While I have no regrets with our decision, I still appreciate the rich symbolism of celebrating a birth on Ash Wednesday. Because, in a certain sense, we are all born on Ash Wednesday. We are all born into death. The moment we are born, death becomes an inescapable part of our destiny. From day one, we are dust and to dust we will return.
Wilderness
Dying is part of what it means to be human. Which is precisely why we are so anxious to avoid being human. We have ingenious ways of avoiding our humanity. Either by losing ourselves in our most basic, animal instincts – a life confined to the pursuit of food, sex, and comfort. Or we try to sublimate our humanity by becoming more than human – too rich, too famous, too powerful to see how frail we actually are. Either way, we are desperate to be anything but human.
Which is why the gospel reading for the first Sunday of Lent always focuses on the story of Jesus’ testing in the wilderness (see: Matt. 4:1-11). If you know the story, you remember that Satan comes to Jesus with three temptations. In the first, Satan tells Jesus, who had been fasting for weeks at this point, to satisfy his hunger by turning a stone into bread. In the next temptation, Satan tells Jesus to jump off the pinnacle of the temple, suggesting that his identity as the Son of God would make him invincible from injury. Finally, Satan shows Jesus all the kingdoms of the world and offers to give Jesus authority over all of them, if he would just bow down and worship Satan.
Can you see what Satan is up to here? Satan trying to get Jesus to re-define what it means to be the Son of God. And it has everything to do with Jesus denying his humanity. Because here is what Satan wants Jesus to believe being the Son of God means: I'll never have to be hungry. I'll never get hurt. And no one will have authority over me.
Simply put, Satan is trying to get Jesus to give up being human. Satan wants Jesus to be more God than human.
Because God doesn’t get hungry. But we do.
God can’t be injured. But we can.
God is all-powerful. But we aren’t.
Can we just pause and acknowledge how tempting these temptations actually are? If you could guarantee your own safety and the safety of those you love, wouldn’t you do it?
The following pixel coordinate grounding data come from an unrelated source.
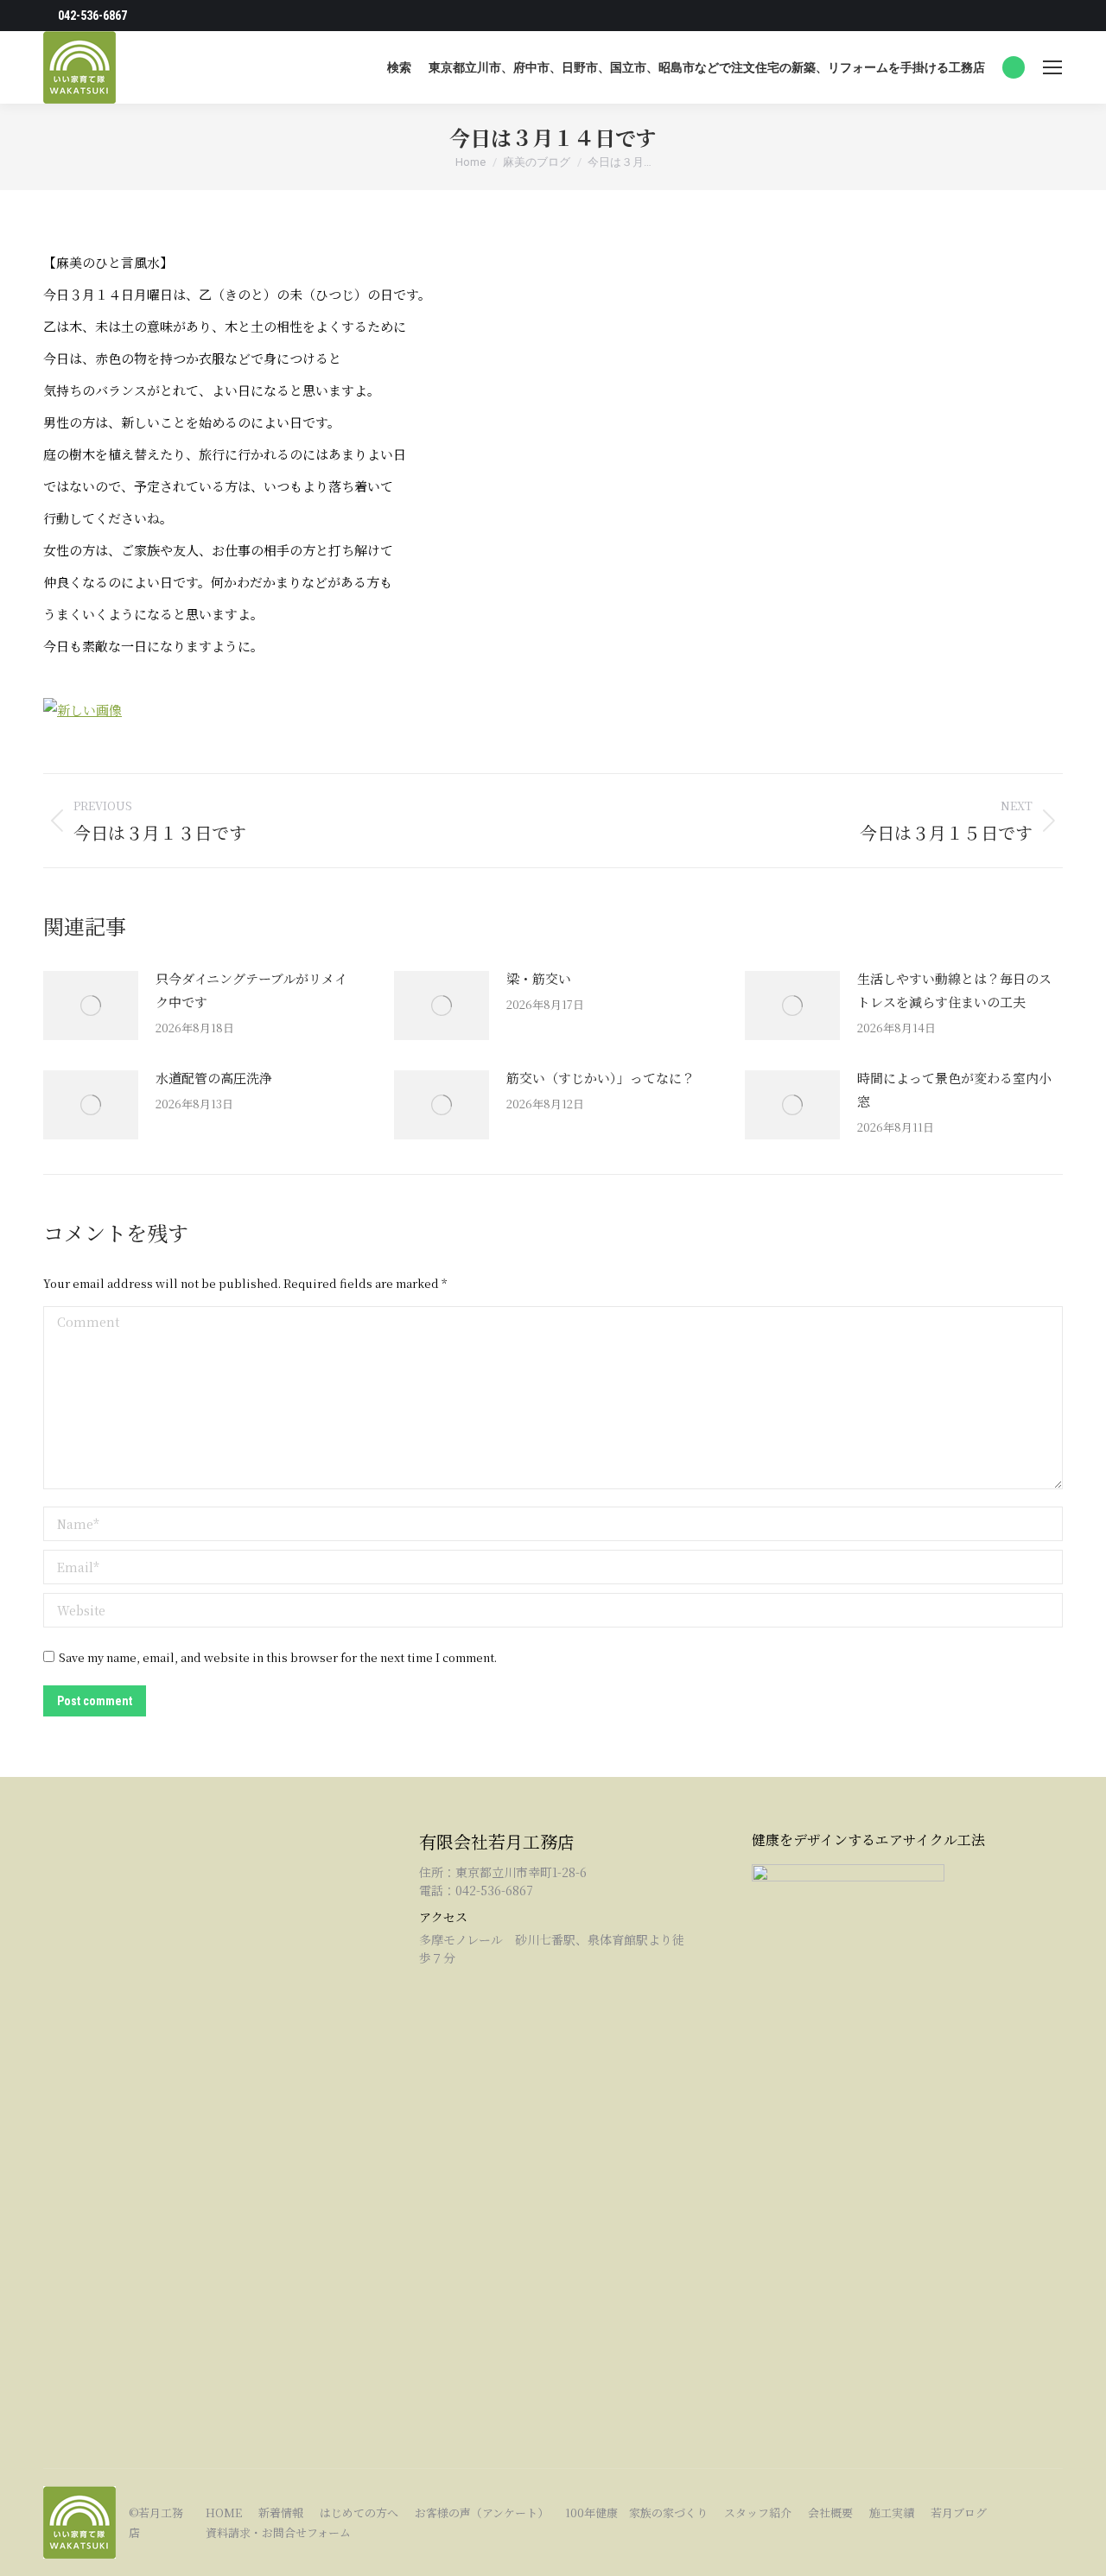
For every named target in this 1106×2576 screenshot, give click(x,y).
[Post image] (90, 1005)
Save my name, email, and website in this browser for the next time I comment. (278, 1657)
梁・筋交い (538, 978)
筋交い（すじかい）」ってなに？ (600, 1078)
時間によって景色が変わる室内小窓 (954, 1089)
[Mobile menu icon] (1052, 67)
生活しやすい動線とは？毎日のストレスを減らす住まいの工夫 (954, 990)
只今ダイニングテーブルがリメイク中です (251, 990)
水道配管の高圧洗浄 (214, 1078)
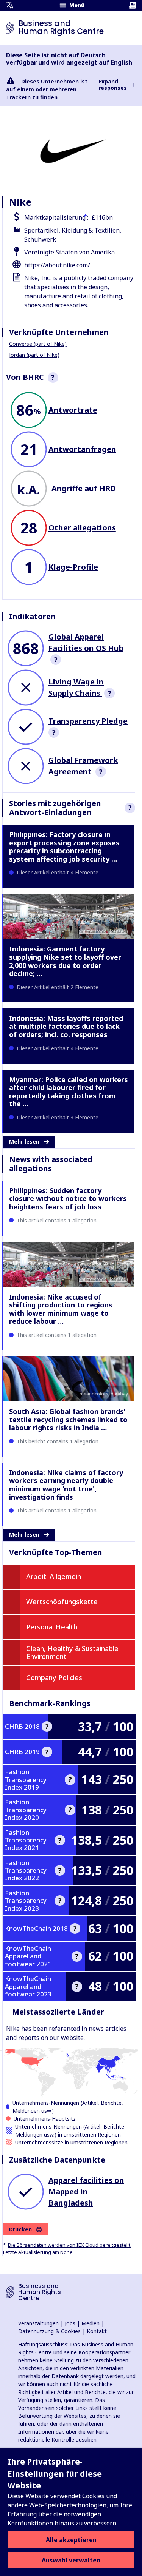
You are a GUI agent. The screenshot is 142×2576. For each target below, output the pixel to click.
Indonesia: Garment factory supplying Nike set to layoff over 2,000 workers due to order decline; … (65, 961)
If you could make sure you never went hungry and that God never let anything bad happen to you and no one more powerful than you could ever take advantage of you, wouldn’t you take that deal?
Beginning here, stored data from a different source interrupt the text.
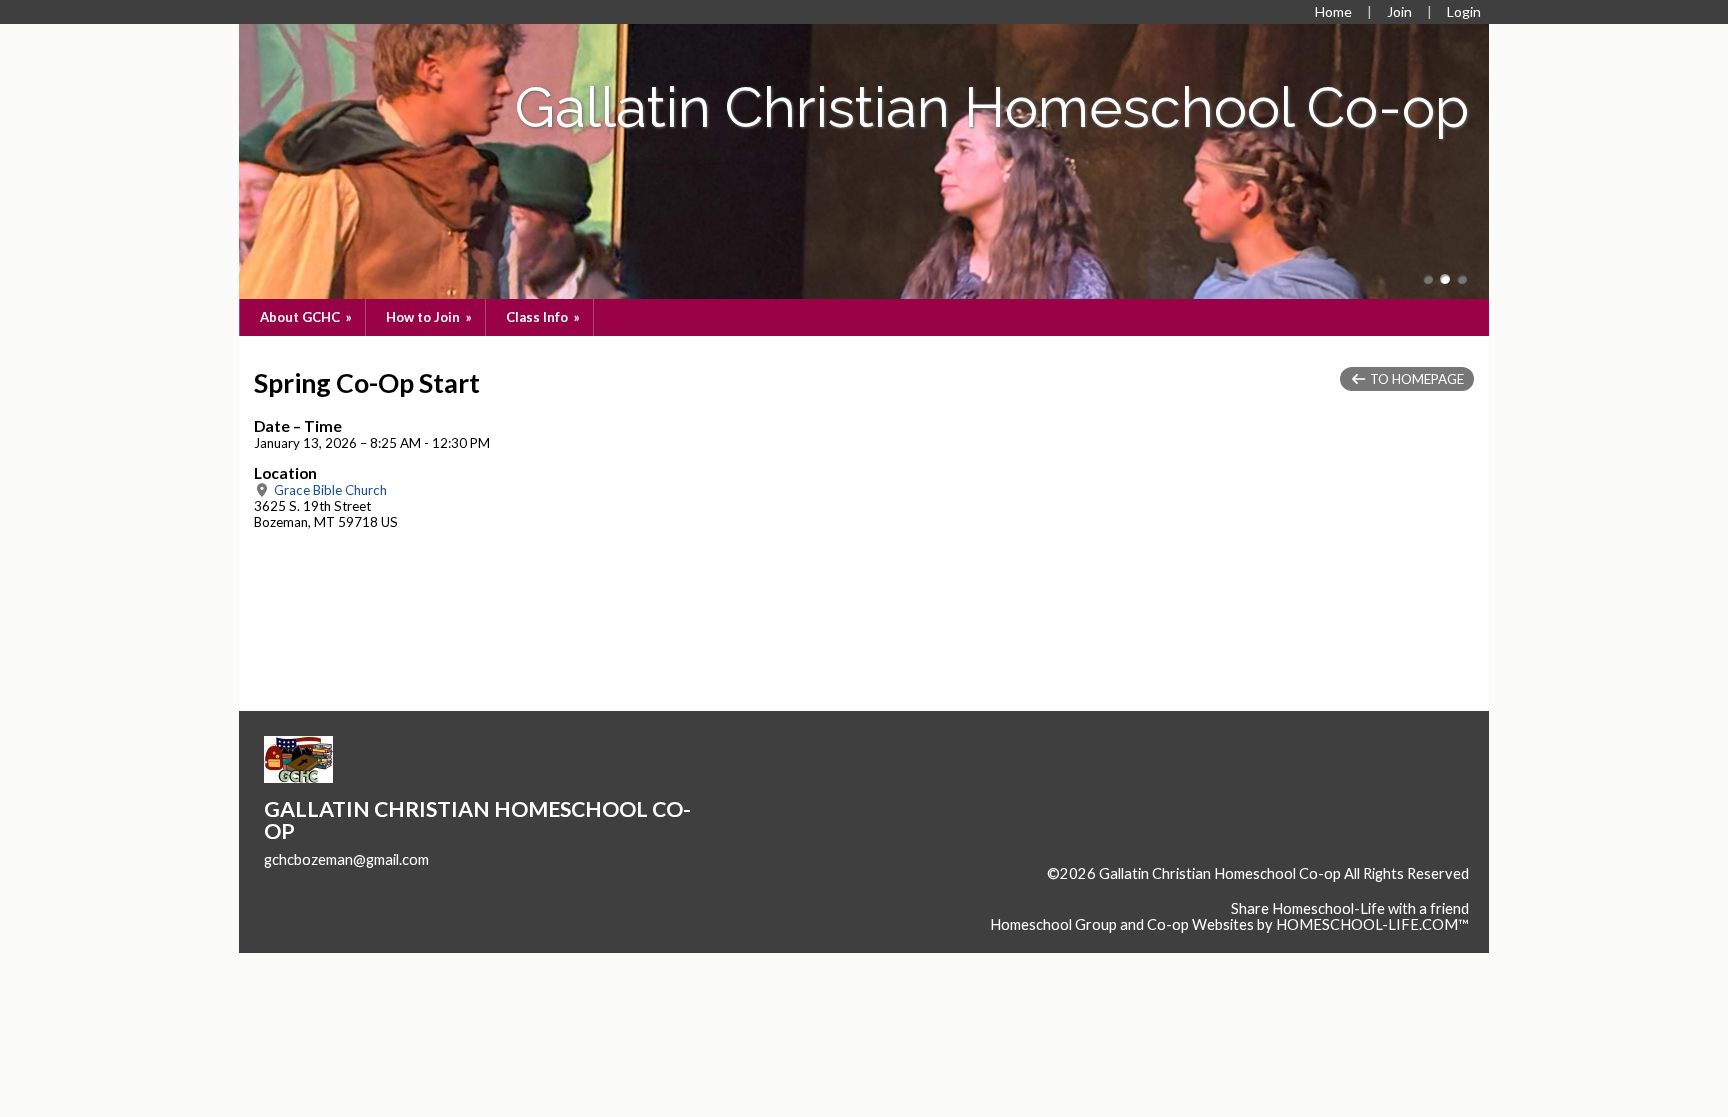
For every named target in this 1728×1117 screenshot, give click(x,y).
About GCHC (307, 317)
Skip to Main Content (1400, 890)
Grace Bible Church (329, 490)
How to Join (430, 317)
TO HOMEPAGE (1415, 379)
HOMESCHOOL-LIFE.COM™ (1372, 924)
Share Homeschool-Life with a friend (1350, 908)
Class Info (544, 317)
That is what Jesus was being tempted with. As the Son of God, he didn’t have to be vulnerable to this broken world like we do. He could have made himself exempt from all of the pain and tragedy that befalls us. But at every turn, Jesus says, “No!” He refused to exempt himself from how painful and scary it is to be human. Jesus did the very thing we are all so desperate to avoid; he remained human.
And from that moment on, the cross was inevitable. What gets revealed in the desert is that Jesus will refuse to abandon his humanity – even if it costs him his life. He would be just like us. Willing to be dust, and to return to the dust.
And that is why Lent insists on confronting us with the inevitability of our demise. Not to instill despair, or to give us time to wallow, or to terrify us into better behavior. When Lent shows us our deaths, it is grabbing our face and setting our eyes in the direction of our salvation.
Ashes to Ashes
In our fragile humanity, we are desperate for a god who can save us from ever experiencing death. And not just literal, physical death – all the smaller deaths we experience, as well - illness, poverty, rejection, loss. But God doesn’t save us from death, he saves us through death. In and through Christ, God performs a greater miracle than death prevention. God obliterates death all together. God doesn’t just delay our deaths, God is victorious over our deaths.
And we know that, because that’s exactly what happened to Jesus. As theologian, Chris E.W. Green, is fond of saying: God didn’t keep Jesus from dying, he delivered him from death. And God will do the same for us.
That’s what the crosses on our foreheads are meant to remind us. Yes, we are dust. We will not be kept from dying. But our deaths can be like the death of our Christ, the Son of God, the risen one. And in this hope, just as Jesus chose to remain human, so can we.